-- Start of DATA FOR THIS EXERCISE --

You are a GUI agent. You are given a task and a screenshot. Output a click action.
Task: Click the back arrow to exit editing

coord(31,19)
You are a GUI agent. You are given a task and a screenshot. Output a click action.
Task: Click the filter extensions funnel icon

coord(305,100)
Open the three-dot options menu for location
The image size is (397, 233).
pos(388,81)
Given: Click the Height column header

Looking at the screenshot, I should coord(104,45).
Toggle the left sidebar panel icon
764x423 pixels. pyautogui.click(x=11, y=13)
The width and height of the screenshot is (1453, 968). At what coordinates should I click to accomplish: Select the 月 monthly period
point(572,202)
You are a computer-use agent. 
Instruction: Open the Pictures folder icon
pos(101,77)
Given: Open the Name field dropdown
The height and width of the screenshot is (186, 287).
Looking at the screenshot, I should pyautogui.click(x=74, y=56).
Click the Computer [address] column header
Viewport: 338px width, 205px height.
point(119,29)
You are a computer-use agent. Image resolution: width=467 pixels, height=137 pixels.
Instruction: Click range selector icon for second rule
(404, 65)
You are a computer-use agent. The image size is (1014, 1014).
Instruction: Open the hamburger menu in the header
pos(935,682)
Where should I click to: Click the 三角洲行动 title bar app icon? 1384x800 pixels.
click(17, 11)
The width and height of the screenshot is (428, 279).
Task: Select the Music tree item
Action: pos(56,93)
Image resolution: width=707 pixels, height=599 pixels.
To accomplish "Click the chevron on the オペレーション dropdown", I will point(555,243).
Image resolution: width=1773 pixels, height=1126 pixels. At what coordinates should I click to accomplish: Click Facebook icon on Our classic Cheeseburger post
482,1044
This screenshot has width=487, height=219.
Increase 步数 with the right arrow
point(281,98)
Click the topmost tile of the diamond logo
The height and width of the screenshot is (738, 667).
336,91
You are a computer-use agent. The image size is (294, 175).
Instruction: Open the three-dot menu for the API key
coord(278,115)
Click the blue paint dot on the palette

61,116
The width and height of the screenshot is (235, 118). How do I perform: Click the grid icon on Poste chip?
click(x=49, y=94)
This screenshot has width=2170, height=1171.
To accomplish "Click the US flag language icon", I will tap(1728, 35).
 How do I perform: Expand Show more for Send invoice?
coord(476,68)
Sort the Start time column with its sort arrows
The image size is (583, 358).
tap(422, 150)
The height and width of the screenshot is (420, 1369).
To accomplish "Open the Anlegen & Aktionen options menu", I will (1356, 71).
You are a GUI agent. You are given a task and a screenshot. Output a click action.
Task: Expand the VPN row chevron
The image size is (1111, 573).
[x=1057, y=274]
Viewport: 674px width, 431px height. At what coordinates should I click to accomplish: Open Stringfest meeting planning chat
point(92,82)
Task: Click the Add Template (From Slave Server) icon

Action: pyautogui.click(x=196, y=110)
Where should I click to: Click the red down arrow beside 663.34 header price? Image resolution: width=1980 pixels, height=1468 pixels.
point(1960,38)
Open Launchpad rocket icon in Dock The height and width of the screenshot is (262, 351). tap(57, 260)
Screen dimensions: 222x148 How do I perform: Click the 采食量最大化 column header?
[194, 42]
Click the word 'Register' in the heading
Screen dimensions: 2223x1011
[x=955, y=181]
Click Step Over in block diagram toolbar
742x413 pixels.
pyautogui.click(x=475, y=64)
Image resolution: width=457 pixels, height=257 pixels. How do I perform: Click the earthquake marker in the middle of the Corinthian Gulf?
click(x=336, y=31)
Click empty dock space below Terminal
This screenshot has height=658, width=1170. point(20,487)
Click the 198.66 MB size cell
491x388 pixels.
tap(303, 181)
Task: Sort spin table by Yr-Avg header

-- End of DATA FOR THIS EXERCISE --

- _DIRECTIONS_: Collect every line of the entries above that contains the string "column", matching case exactly.

- _THE REPLY_:
Given: Click the Height column header
Click the Computer [address] column header
Sort the Start time column with its sort arrows
Screen dimensions: 222x148 How do I perform: Click the 采食量最大化 column header?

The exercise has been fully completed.